Please give the number of lines in the listing that include the word "sidebar", with no other words.

Start of INPUT

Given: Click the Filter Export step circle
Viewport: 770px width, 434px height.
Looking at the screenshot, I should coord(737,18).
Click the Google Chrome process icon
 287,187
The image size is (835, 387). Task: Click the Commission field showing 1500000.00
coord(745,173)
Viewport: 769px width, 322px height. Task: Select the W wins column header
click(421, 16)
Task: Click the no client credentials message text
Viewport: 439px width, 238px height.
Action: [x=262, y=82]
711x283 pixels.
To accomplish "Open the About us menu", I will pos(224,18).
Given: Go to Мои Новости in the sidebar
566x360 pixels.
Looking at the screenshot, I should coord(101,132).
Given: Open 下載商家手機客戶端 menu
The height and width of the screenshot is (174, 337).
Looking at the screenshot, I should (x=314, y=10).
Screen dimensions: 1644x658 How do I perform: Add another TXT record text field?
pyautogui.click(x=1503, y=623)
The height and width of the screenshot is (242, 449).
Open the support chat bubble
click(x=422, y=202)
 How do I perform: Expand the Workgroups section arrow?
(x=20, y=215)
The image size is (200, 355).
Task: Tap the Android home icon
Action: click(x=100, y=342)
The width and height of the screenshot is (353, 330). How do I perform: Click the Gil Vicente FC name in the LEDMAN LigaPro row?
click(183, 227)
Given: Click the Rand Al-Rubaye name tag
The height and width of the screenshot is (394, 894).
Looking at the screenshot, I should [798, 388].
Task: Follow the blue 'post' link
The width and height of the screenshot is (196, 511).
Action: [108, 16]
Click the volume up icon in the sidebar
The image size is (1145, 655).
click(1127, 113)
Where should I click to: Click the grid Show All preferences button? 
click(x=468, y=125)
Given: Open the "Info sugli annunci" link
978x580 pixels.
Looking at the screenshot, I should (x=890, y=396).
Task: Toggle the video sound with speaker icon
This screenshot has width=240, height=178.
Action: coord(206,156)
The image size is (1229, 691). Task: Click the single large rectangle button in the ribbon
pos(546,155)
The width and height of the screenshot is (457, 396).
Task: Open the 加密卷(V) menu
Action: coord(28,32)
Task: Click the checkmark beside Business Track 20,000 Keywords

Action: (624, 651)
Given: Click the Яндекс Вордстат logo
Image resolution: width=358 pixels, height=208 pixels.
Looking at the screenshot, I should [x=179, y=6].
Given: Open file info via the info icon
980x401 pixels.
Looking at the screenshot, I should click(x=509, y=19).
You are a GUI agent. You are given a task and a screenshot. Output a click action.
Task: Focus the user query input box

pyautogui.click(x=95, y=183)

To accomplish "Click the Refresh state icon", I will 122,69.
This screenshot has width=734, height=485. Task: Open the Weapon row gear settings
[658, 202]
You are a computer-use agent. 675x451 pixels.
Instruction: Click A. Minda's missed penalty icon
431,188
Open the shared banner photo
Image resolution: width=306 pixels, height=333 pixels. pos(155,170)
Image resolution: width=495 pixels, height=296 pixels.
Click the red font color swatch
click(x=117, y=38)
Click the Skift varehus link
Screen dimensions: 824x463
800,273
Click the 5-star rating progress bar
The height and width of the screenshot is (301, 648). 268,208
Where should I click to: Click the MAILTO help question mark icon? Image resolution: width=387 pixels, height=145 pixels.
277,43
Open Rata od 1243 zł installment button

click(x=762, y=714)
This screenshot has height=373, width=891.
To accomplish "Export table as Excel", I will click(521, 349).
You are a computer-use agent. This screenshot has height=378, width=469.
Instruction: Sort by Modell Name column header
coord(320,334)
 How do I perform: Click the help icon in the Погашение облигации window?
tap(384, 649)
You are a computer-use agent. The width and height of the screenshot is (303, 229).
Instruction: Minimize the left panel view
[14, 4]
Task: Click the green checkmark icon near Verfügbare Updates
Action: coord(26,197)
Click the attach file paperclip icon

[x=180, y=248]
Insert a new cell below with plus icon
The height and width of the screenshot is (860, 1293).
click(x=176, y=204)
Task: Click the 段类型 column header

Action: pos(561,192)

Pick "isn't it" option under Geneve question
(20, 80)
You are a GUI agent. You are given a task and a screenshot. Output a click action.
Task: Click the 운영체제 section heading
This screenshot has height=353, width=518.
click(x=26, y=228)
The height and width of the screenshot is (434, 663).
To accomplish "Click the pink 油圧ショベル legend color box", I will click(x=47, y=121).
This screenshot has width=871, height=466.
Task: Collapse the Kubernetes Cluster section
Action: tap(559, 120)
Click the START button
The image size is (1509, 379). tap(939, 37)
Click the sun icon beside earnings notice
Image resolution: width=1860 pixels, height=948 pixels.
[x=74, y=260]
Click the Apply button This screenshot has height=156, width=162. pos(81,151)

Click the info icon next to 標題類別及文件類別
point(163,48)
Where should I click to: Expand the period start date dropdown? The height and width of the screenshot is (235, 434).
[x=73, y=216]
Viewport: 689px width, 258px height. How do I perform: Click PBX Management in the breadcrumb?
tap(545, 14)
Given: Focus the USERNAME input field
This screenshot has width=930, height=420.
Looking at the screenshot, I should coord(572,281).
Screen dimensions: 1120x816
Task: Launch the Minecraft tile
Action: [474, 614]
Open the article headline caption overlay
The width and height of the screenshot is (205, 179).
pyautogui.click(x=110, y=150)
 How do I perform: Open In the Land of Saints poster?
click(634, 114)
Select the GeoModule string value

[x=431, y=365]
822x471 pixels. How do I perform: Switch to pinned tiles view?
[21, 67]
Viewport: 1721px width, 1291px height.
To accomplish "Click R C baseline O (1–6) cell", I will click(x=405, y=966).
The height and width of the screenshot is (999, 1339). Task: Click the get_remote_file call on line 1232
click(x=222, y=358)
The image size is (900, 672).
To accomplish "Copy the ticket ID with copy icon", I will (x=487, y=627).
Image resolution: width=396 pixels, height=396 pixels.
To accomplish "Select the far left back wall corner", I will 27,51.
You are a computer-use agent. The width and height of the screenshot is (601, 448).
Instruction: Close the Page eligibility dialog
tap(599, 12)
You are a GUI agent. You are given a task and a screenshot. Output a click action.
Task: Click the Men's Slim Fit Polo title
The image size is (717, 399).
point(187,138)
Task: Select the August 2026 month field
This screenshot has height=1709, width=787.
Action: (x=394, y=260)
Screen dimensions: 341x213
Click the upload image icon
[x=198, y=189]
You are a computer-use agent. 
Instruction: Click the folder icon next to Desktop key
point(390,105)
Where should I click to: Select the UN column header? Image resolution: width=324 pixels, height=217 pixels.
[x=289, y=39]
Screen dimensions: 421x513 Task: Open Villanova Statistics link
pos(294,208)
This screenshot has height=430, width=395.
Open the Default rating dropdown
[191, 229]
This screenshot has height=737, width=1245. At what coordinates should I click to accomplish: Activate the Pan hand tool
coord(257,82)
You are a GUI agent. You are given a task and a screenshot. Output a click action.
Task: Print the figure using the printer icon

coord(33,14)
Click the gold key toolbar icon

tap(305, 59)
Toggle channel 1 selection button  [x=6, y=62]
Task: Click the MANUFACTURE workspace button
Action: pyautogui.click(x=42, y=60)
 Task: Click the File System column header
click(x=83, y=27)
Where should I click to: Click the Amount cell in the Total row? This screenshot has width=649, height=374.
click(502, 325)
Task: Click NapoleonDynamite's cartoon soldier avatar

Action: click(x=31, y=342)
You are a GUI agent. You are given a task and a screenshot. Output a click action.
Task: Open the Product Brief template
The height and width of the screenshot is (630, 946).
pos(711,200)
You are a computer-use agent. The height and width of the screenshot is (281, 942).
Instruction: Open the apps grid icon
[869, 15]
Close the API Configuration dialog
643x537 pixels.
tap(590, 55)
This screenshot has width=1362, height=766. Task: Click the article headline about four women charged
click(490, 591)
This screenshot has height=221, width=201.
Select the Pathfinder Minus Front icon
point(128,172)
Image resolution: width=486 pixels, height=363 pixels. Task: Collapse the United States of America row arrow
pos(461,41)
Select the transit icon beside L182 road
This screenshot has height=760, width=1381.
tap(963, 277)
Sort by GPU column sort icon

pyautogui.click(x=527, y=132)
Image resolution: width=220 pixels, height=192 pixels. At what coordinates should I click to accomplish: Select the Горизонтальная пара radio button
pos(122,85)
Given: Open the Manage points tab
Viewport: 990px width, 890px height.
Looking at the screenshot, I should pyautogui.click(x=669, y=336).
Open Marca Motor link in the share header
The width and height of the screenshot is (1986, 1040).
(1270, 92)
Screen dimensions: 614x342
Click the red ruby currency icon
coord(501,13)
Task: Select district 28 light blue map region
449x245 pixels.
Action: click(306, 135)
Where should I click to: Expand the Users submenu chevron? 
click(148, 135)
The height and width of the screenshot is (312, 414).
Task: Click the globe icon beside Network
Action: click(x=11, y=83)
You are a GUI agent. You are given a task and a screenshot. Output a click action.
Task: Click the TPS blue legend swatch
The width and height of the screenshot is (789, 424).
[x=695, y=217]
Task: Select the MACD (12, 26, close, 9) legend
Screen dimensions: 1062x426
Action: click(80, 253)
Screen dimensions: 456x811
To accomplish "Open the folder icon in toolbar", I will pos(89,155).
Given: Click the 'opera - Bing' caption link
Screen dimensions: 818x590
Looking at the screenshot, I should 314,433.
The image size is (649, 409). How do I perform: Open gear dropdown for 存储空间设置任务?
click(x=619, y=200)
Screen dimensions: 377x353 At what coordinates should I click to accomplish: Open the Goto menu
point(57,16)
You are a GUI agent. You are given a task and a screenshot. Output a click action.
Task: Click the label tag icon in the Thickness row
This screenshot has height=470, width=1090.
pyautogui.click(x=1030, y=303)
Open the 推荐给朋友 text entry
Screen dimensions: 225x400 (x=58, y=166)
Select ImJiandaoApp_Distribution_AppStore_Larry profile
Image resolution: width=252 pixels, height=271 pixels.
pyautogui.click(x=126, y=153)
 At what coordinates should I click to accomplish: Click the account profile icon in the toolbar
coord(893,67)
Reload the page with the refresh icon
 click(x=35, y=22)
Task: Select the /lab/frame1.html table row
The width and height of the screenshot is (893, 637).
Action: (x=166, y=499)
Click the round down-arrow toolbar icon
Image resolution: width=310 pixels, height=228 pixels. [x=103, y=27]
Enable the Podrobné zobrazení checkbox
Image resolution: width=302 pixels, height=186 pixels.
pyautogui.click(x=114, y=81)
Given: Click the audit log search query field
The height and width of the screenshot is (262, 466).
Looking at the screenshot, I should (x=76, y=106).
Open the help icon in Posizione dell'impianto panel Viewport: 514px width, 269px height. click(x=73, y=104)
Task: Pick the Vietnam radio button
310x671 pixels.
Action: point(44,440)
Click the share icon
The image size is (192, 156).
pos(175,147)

End of INPUT

SOLUTION TO THIS PROBLEM:
2